Node-podmon has the following responsibilities:

  1. Establishing a pod watch which is used to maintain a list of pods executing on this node that may need to be cleaned up. The list includes information about each Mount volume or Block volume used by the pod including the volume handle, volume name, private mount path, and mount path in the pod.
  2. Periodically (every 30 seconds) polling to see if controller-podmon has applied a taint to the node. If so, node-podmon calls nodeModeCleanupPod for each pod to clean up any remnants of the pod (which is potentially a zombie pod.)
  3. If all pods have been successfully cleaned up, and there are no labeled pods on this node still existing, only then will node-podmon remove the taint placed on the node by controller-podmon.

NodeModeCleanupPod cleans up the pod remnants by taking the following actions for each volume used by the pod:

  1. Calling NodeUnpublishVolume to unpublish the volume from the pod.
  2. Unmounting and deleting the target path for the volume.
  3. Calling NodeUnstageVolume to unpublish the volume from the node.
  4. Unmounting and deleting the staging path for the volume.

Design Limitations

There are some limitations with the current design. Some might be able to be addressed in the future- others are inherent in the approach.

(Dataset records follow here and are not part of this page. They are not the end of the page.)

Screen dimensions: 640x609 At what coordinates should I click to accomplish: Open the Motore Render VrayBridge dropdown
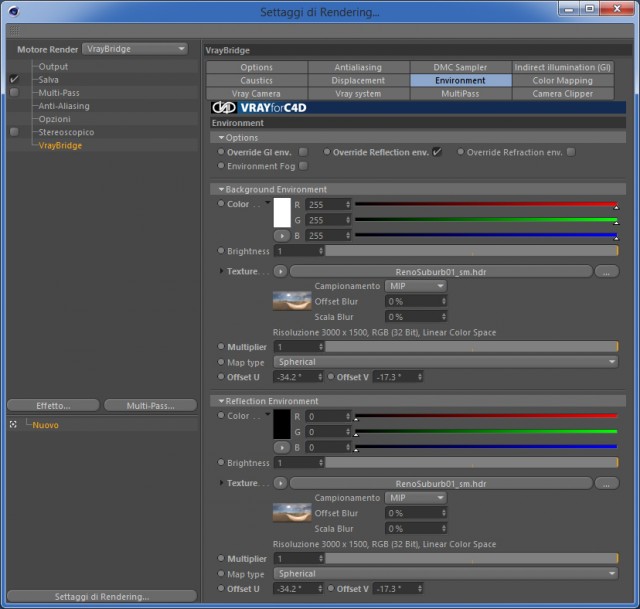tap(135, 49)
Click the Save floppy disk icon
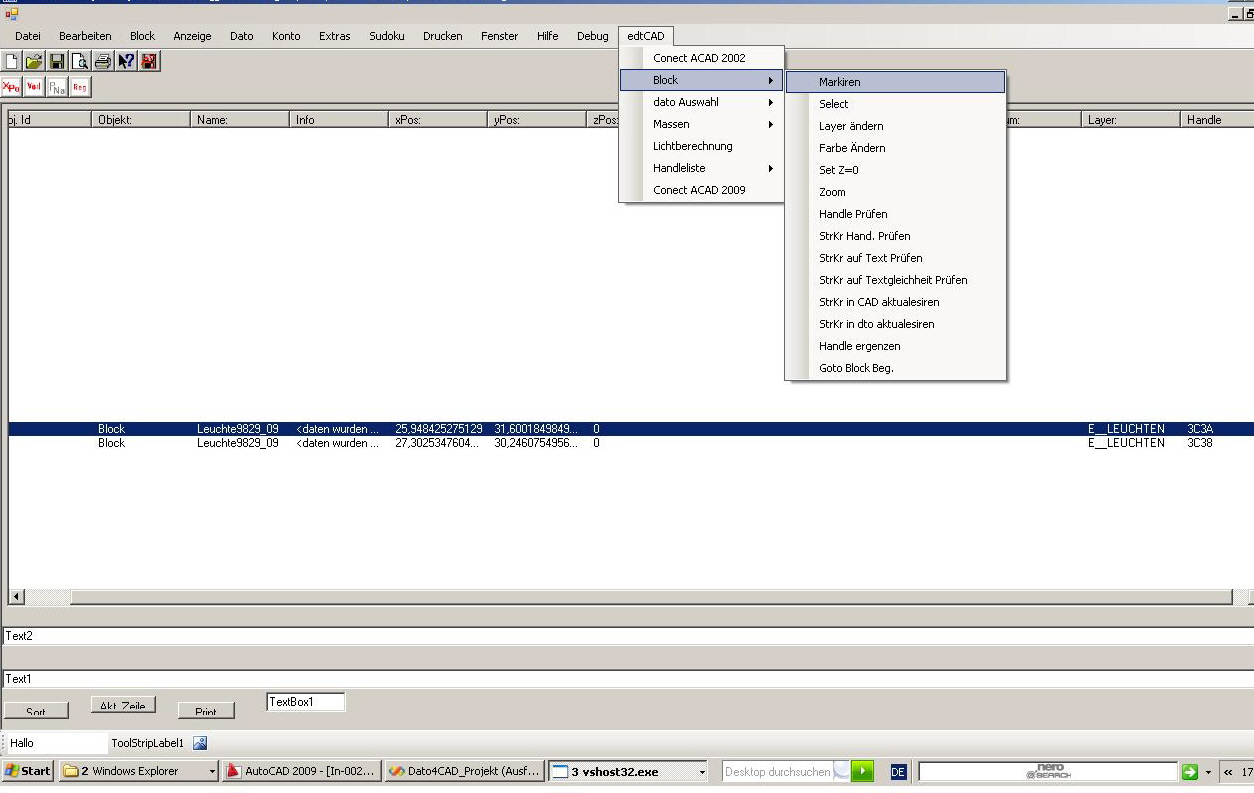The width and height of the screenshot is (1254, 793). point(57,62)
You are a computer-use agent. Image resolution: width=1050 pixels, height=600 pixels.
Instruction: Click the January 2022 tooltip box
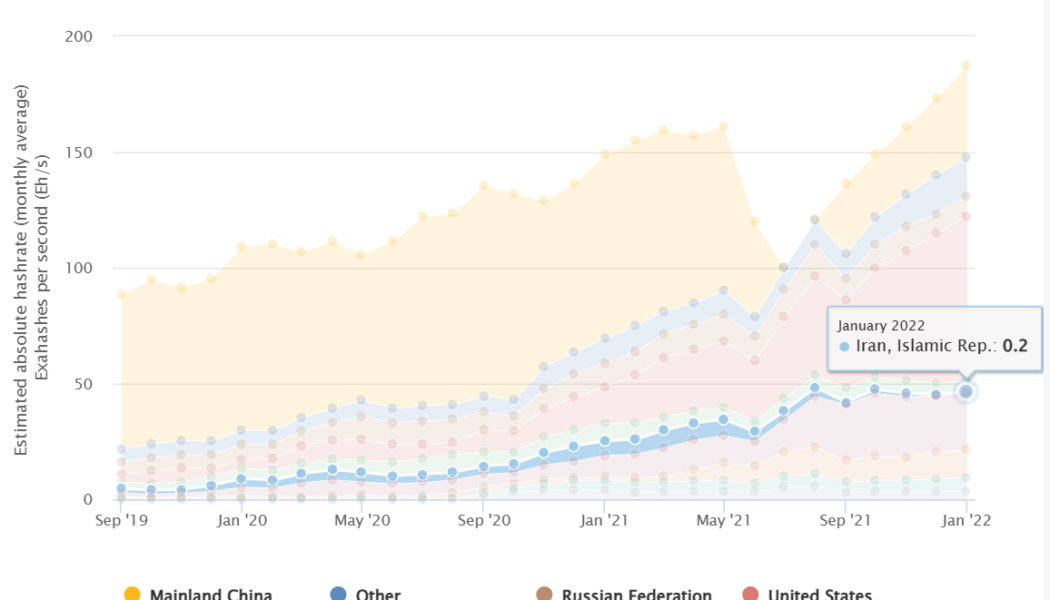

  1. The design relies on the array’s ability to revoke access to a volume for a particular node for the fencing operation. The granularity of access control for a volume is per node. Consequently, it isn’t possible to revoke access from one pod on a node while retaining access to another pod on the same node if we cannot communicate with the node. The implications of this are that if more than one pod on a node is sharing the same volume(s), they all must be protected by CSM for Resiliency, and they all must be cleaned up by controller-podmon if the node fails. If only some of the pods are cleaned up, the other pods will lose access to the volumes shared with pods that have been cleaned, so those pods should also fail.
  2. The node-podmon cleanup algorithm purposefully will not remove the node taint until all the protected volumes have been cleaned up from the node. This works well if the node fault lasts long enough that controller-podmon can evacuate all the protected pods from the node. However, if the failure is short-lived, and controller-podmon does not clean up all the protected pods on the node, or if for some reason node-podmon cannot clean a pod completely, the taint is left on the node, and manual intervention is required. The required intervention is for the operator to reboot the node, which will ensure that no zombie pods survive. Upon seeing the reboot, node-podmon will then remove the taint.
  3. If the node failure is short-lived and controller-podmon has not evacuated some of the protected pods on the node, they may try and restart on the same pod. This has been observed to cause such pods to go into CrashLoopBackoff. We are currently considering solutions to this problem.